After spending time with the pastor-dad of one of the Children’s homes this morning and talking about the Christian environment of the homes, discrimination against Christian NGOs and religious intolerance, I found this in one of Tiny Hand’s newsletters:

Every child has the right to choose his/her religion. This is one point at which both true Christians and secular child-rights activists are in agreement. To simply assume that children are Christians because of the home they grew up in, or, still worse, to make in any way our love for them contingent on their becoming Christian is (a) a violation of children’s rights, and (b) a way to create religious hypocrites. Doing so can make the free choice required for true faith almost impossible. Each individual has the right and obligation to choose for himself.

 It is true that children growing up in Christian homes usually end up being Christians, and insofar as children are either explicitly or implicitly (by social pressure and conditional love) forced to become Christians, these criticisms are valid. But just as children have a right to choose their religion, parents have a right to teach them about the things they believe. To deny this is the height of religious intolerance. And though it is very important to us not to make our love conditional on their becoming Christians, it is still more important to do all we can to model, teach, and encourage the faith expressing itself through the love that we find in the New Testament.

On an individual level? Here is what it looks like for the indigenous Nepali discovering Christianity for the first time.

One friend (a staff member) told us he was rejected by his entire family for converting to Christianity in secondary school after a teacher shared her own faith. The principal called his parents and said he’d been brainwashed, and his dad tried to force him to reject his conversion. But our friend said he couldn’t, because it was inside of him already. The teacher was fired, the 15-year-old grew in his Christianity, rejected the caste system, married another Christian woman and was excommunicated for marrying outside his caste.

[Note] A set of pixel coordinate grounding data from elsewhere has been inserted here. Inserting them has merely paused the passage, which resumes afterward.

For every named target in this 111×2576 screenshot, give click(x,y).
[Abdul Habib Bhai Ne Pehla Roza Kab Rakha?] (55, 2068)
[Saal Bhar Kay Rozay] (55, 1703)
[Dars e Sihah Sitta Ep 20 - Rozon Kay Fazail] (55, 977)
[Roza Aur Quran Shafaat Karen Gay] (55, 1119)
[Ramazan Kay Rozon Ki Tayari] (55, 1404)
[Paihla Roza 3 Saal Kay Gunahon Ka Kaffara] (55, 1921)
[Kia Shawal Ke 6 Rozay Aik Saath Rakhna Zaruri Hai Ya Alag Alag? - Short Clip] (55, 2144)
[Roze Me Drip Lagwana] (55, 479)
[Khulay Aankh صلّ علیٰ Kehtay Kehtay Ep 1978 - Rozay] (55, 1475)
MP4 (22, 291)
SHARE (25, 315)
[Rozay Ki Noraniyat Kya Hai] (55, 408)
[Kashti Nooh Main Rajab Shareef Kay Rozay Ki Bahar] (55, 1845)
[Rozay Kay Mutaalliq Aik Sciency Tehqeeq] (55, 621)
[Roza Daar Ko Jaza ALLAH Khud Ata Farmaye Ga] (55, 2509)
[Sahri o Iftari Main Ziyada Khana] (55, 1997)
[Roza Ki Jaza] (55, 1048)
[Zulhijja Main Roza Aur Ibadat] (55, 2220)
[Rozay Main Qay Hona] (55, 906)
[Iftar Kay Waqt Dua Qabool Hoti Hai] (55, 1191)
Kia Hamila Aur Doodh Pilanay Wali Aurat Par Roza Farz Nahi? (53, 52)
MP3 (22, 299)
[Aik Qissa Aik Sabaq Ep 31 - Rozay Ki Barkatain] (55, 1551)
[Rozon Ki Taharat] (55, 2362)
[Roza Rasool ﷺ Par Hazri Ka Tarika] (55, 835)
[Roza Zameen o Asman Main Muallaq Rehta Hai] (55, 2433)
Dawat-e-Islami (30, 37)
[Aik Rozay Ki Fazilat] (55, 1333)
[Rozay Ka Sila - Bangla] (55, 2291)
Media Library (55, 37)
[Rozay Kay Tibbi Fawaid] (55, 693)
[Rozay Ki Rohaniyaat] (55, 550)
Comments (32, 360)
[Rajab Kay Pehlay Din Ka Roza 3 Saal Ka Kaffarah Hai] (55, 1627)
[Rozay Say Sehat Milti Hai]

His Christianity cost his entire family.

Another friend, a pastor we spoke with at one of the Tiny Hands Border Monitoring Stations, was introduced to Christianity through an uncle who would gather all the kids and tell Bible stories and sing songs on his living room floor.  The kids loved this time, because the Uncle allowed all the caste levels to sit together on the floor equally. When the adults in the community found out about this, no one was allowed to visit this uncle anymore, and the uncle was arrested and jailed. About a decade later, a co-worker invited this pastor to church, and respecting the co-worker very much, the pastor went. He recalled his Uncle’s stories and songs and his rejection of the caste system in the name of Christianity. Over time, the pastor began to believe the truth in the Gospel. He eventually accepted Christ, got baptized, quit his job and went to Bible school. Ultimately, through the pastor’s own example, his entire family came to accept Christ.

His Christiany saved his entire family.

Despite all this, where do you suppose Christianity is growing the fastest in the world right now?
Nepal!

 

These days, Christians in Nepal have one urgent goal: With 97% of their own friends and family enslaved to the beliefs and practices of Hinduism, their main mission is to evangelize, despite the law.

These pastors and staff believe that the anti-trafficking work we came to learn about is absolutely a part of their Christian ministry, but their overall goal is to bring the people of Nepal to Christ. Each interception exposes a girl to the Gospel.

 

What can you do? 
Pray for the local church and other Christian organizations in Nepal.